**Directions**
Begin your copy at the line that contains "The image size" and carry it on, exactly, to the last line of the material below.

**Records for processing**
►

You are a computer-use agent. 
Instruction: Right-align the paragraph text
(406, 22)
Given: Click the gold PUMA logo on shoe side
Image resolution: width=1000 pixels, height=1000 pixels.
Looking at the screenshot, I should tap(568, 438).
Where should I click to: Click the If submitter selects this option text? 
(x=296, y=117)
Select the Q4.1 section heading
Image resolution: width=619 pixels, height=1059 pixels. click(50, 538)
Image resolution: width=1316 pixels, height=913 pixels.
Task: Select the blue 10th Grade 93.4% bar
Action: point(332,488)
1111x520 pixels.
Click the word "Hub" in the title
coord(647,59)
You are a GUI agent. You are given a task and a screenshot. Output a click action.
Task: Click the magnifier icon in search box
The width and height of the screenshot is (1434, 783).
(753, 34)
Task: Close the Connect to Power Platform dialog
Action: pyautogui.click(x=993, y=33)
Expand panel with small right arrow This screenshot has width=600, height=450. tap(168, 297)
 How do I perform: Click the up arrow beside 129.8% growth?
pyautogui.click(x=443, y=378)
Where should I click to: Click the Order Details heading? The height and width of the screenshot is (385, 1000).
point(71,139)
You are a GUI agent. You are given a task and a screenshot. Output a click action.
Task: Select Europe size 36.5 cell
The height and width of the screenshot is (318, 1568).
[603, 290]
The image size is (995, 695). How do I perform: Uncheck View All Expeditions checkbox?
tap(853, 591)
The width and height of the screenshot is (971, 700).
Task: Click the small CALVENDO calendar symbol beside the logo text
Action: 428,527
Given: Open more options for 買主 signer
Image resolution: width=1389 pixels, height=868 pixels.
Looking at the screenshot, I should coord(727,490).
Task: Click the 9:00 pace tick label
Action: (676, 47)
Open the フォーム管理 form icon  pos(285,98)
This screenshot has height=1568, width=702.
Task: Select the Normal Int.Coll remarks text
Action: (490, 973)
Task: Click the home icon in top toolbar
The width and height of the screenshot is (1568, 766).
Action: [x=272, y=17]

◄

**Answer below**
The image size is (995, 695). How do I perform: Uncheck View All Expeditions checkbox?
tap(853, 591)
The width and height of the screenshot is (971, 700).
Task: Click the small CALVENDO calendar symbol beside the logo text
Action: 428,527
Given: Open more options for 買主 signer
Image resolution: width=1389 pixels, height=868 pixels.
Looking at the screenshot, I should coord(727,490).
Task: Click the 9:00 pace tick label
Action: (676, 47)
Open the フォーム管理 form icon  pos(285,98)
This screenshot has height=1568, width=702.
Task: Select the Normal Int.Coll remarks text
Action: (490, 973)
Task: Click the home icon in top toolbar
The width and height of the screenshot is (1568, 766).
Action: [x=272, y=17]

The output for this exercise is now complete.